_Problem_:
Reproduce each of the following items verbatim, keeping every line as it appears.

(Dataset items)

*****

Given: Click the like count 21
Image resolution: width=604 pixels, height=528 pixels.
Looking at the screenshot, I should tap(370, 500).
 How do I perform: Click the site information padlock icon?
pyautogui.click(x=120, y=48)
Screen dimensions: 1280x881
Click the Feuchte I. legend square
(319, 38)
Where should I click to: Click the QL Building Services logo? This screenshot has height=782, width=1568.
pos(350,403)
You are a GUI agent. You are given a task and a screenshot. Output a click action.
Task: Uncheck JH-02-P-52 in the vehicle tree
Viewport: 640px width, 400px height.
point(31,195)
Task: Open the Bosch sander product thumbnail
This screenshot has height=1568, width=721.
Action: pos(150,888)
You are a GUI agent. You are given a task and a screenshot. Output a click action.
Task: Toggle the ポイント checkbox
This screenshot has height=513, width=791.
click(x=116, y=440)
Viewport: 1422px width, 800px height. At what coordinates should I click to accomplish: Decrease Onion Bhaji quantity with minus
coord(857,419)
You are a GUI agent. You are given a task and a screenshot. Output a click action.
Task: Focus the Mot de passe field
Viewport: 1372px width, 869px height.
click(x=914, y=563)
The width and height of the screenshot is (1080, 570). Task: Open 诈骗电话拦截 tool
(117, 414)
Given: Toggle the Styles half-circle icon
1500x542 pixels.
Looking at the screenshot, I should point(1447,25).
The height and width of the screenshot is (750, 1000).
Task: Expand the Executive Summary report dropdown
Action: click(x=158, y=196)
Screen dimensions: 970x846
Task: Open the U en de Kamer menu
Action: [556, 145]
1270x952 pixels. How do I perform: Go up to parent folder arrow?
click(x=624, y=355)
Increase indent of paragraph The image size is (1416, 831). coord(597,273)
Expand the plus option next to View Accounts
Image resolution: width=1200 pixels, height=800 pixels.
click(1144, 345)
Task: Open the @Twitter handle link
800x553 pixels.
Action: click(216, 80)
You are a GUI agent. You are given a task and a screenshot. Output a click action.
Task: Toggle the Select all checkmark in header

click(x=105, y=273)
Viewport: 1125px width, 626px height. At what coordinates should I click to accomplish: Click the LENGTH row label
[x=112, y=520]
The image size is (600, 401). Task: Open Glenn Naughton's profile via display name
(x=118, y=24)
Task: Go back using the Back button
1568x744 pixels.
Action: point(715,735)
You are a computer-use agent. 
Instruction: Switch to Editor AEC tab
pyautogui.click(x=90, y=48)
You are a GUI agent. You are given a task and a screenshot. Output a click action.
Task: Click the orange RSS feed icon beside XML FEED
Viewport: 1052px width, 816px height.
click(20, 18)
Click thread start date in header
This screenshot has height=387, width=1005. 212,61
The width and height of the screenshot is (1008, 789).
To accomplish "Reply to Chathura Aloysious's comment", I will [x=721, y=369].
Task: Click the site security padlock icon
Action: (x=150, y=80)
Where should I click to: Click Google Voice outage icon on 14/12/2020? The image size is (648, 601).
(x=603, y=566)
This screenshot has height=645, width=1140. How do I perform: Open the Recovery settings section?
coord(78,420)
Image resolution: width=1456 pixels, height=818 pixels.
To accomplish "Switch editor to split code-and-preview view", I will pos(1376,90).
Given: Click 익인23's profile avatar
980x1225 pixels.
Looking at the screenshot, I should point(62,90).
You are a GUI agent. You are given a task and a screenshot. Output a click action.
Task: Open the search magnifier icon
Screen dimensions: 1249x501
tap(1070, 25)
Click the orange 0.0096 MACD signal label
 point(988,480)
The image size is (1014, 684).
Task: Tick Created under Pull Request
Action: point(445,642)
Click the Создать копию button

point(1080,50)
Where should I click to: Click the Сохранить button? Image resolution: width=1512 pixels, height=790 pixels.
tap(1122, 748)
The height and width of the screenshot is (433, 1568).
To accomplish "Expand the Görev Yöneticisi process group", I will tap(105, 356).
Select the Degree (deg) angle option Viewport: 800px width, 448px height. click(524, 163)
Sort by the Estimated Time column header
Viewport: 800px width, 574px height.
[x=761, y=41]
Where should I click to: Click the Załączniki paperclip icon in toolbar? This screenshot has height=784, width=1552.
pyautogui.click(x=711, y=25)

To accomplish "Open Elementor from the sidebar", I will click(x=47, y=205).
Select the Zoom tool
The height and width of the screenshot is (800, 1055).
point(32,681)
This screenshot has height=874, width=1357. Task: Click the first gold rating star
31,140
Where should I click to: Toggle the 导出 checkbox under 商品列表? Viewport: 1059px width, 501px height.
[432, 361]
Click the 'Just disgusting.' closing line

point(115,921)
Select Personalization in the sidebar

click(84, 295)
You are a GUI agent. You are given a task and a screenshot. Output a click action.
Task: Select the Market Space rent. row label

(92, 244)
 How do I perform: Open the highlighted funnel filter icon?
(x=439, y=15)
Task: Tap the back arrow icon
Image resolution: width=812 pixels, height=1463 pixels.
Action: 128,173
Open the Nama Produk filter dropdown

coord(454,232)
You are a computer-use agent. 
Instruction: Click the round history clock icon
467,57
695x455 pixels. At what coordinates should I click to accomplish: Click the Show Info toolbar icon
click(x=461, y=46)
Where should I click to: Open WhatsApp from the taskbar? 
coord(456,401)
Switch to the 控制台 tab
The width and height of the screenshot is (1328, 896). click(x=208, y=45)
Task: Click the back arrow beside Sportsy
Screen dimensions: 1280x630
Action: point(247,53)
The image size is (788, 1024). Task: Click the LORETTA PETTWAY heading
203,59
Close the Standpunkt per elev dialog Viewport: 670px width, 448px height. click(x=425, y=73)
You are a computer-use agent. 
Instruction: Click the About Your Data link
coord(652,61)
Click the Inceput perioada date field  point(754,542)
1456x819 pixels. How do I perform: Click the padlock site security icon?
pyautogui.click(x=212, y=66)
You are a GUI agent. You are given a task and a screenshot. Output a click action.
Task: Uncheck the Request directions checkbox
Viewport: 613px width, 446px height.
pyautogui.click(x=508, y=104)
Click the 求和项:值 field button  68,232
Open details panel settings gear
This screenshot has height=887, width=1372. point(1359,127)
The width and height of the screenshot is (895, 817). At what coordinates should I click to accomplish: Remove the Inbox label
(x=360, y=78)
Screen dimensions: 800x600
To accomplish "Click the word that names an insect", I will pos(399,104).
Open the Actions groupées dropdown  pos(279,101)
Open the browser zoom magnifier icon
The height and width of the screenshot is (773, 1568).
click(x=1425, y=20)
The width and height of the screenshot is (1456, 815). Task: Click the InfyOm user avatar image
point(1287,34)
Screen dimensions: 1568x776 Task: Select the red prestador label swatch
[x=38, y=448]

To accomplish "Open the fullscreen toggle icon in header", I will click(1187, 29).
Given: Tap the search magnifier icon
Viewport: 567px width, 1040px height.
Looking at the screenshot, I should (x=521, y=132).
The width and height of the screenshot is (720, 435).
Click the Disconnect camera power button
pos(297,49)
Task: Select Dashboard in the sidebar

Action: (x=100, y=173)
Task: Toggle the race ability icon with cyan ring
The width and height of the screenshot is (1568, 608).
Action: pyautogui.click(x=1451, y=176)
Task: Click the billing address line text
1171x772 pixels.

*****

_Full answer_:
Given: Click the like count 21
Image resolution: width=604 pixels, height=528 pixels.
Looking at the screenshot, I should tap(370, 500).
 How do I perform: Click the site information padlock icon?
pyautogui.click(x=120, y=48)
Screen dimensions: 1280x881
Click the Feuchte I. legend square
(319, 38)
Where should I click to: Click the QL Building Services logo? This screenshot has height=782, width=1568.
pos(350,403)
You are a GUI agent. You are given a task and a screenshot. Output a click action.
Task: Uncheck JH-02-P-52 in the vehicle tree
Viewport: 640px width, 400px height.
point(31,195)
Task: Open the Bosch sander product thumbnail
This screenshot has height=1568, width=721.
Action: pos(150,888)
You are a GUI agent. You are given a task and a screenshot. Output a click action.
Task: Toggle the ポイント checkbox
This screenshot has height=513, width=791.
click(x=116, y=440)
Viewport: 1422px width, 800px height. At what coordinates should I click to accomplish: Decrease Onion Bhaji quantity with minus
coord(857,419)
You are a GUI agent. You are given a task and a screenshot. Output a click action.
Task: Focus the Mot de passe field
Viewport: 1372px width, 869px height.
click(x=914, y=563)
The width and height of the screenshot is (1080, 570). Task: Open 诈骗电话拦截 tool
(117, 414)
Given: Toggle the Styles half-circle icon
1500x542 pixels.
Looking at the screenshot, I should point(1447,25).
The height and width of the screenshot is (750, 1000).
Task: Expand the Executive Summary report dropdown
Action: click(x=158, y=196)
Screen dimensions: 970x846
Task: Open the U en de Kamer menu
Action: [556, 145]
1270x952 pixels. How do I perform: Go up to parent folder arrow?
click(x=624, y=355)
Increase indent of paragraph The image size is (1416, 831). coord(597,273)
Expand the plus option next to View Accounts
Image resolution: width=1200 pixels, height=800 pixels.
click(1144, 345)
Task: Open the @Twitter handle link
800x553 pixels.
Action: click(216, 80)
You are a GUI agent. You are given a task and a screenshot. Output a click action.
Task: Toggle the Select all checkmark in header

click(x=105, y=273)
Viewport: 1125px width, 626px height. At what coordinates should I click to accomplish: Click the LENGTH row label
[x=112, y=520]
The image size is (600, 401). Task: Open Glenn Naughton's profile via display name
(x=118, y=24)
Task: Go back using the Back button
1568x744 pixels.
Action: point(715,735)
You are a computer-use agent. 
Instruction: Switch to Editor AEC tab
pyautogui.click(x=90, y=48)
You are a GUI agent. You are given a task and a screenshot. Output a click action.
Task: Click the orange RSS feed icon beside XML FEED
Viewport: 1052px width, 816px height.
click(20, 18)
Click thread start date in header
This screenshot has height=387, width=1005. 212,61
The width and height of the screenshot is (1008, 789).
To accomplish "Reply to Chathura Aloysious's comment", I will [x=721, y=369].
Task: Click the site security padlock icon
Action: (x=150, y=80)
Where should I click to: Click Google Voice outage icon on 14/12/2020? The image size is (648, 601).
(x=603, y=566)
This screenshot has height=645, width=1140. How do I perform: Open the Recovery settings section?
coord(78,420)
Image resolution: width=1456 pixels, height=818 pixels.
To accomplish "Switch editor to split code-and-preview view", I will pos(1376,90).
Given: Click 익인23's profile avatar
980x1225 pixels.
Looking at the screenshot, I should point(62,90).
You are a GUI agent. You are given a task and a screenshot. Output a click action.
Task: Open the search magnifier icon
Screen dimensions: 1249x501
tap(1070, 25)
Click the orange 0.0096 MACD signal label
 point(988,480)
The image size is (1014, 684).
Task: Tick Created under Pull Request
Action: point(445,642)
Click the Создать копию button

point(1080,50)
Where should I click to: Click the Сохранить button? Image resolution: width=1512 pixels, height=790 pixels.
tap(1122, 748)
The height and width of the screenshot is (433, 1568).
To accomplish "Expand the Görev Yöneticisi process group", I will tap(105, 356).
Select the Degree (deg) angle option Viewport: 800px width, 448px height. click(524, 163)
Sort by the Estimated Time column header
Viewport: 800px width, 574px height.
[x=761, y=41]
Where should I click to: Click the Załączniki paperclip icon in toolbar? This screenshot has height=784, width=1552.
pyautogui.click(x=711, y=25)

To accomplish "Open Elementor from the sidebar", I will click(x=47, y=205).
Select the Zoom tool
The height and width of the screenshot is (800, 1055).
point(32,681)
This screenshot has height=874, width=1357. Task: Click the first gold rating star
31,140
Where should I click to: Toggle the 导出 checkbox under 商品列表? Viewport: 1059px width, 501px height.
[432, 361]
Click the 'Just disgusting.' closing line

point(115,921)
Select Personalization in the sidebar

click(84, 295)
You are a GUI agent. You are given a task and a screenshot. Output a click action.
Task: Select the Market Space rent. row label

(92, 244)
 How do I perform: Open the highlighted funnel filter icon?
(x=439, y=15)
Task: Tap the back arrow icon
Image resolution: width=812 pixels, height=1463 pixels.
Action: 128,173
Open the Nama Produk filter dropdown

coord(454,232)
You are a computer-use agent. 
Instruction: Click the round history clock icon
467,57
695x455 pixels. At what coordinates should I click to accomplish: Click the Show Info toolbar icon
click(x=461, y=46)
Where should I click to: Open WhatsApp from the taskbar? 
coord(456,401)
Switch to the 控制台 tab
The width and height of the screenshot is (1328, 896). click(x=208, y=45)
Task: Click the back arrow beside Sportsy
Screen dimensions: 1280x630
Action: point(247,53)
The image size is (788, 1024). Task: Click the LORETTA PETTWAY heading
203,59
Close the Standpunkt per elev dialog Viewport: 670px width, 448px height. click(x=425, y=73)
You are a computer-use agent. 
Instruction: Click the About Your Data link
coord(652,61)
Click the Inceput perioada date field  point(754,542)
1456x819 pixels. How do I perform: Click the padlock site security icon?
pyautogui.click(x=212, y=66)
You are a GUI agent. You are given a task and a screenshot. Output a click action.
Task: Uncheck the Request directions checkbox
Viewport: 613px width, 446px height.
pyautogui.click(x=508, y=104)
Click the 求和项:值 field button  68,232
Open details panel settings gear
This screenshot has height=887, width=1372. point(1359,127)
The width and height of the screenshot is (895, 817). At what coordinates should I click to accomplish: Remove the Inbox label
(x=360, y=78)
Screen dimensions: 800x600
To accomplish "Click the word that names an insect", I will pos(399,104).
Open the Actions groupées dropdown  pos(279,101)
Open the browser zoom magnifier icon
The height and width of the screenshot is (773, 1568).
click(x=1425, y=20)
The width and height of the screenshot is (1456, 815). Task: Click the InfyOm user avatar image
point(1287,34)
Screen dimensions: 1568x776 Task: Select the red prestador label swatch
[x=38, y=448]

To accomplish "Open the fullscreen toggle icon in header", I will click(1187, 29).
Given: Tap the search magnifier icon
Viewport: 567px width, 1040px height.
Looking at the screenshot, I should (x=521, y=132).
The width and height of the screenshot is (720, 435).
Click the Disconnect camera power button
pos(297,49)
Task: Select Dashboard in the sidebar

Action: (x=100, y=173)
Task: Toggle the race ability icon with cyan ring
The width and height of the screenshot is (1568, 608).
Action: pyautogui.click(x=1451, y=176)
Task: Click the billing address line text
1171x772 pixels.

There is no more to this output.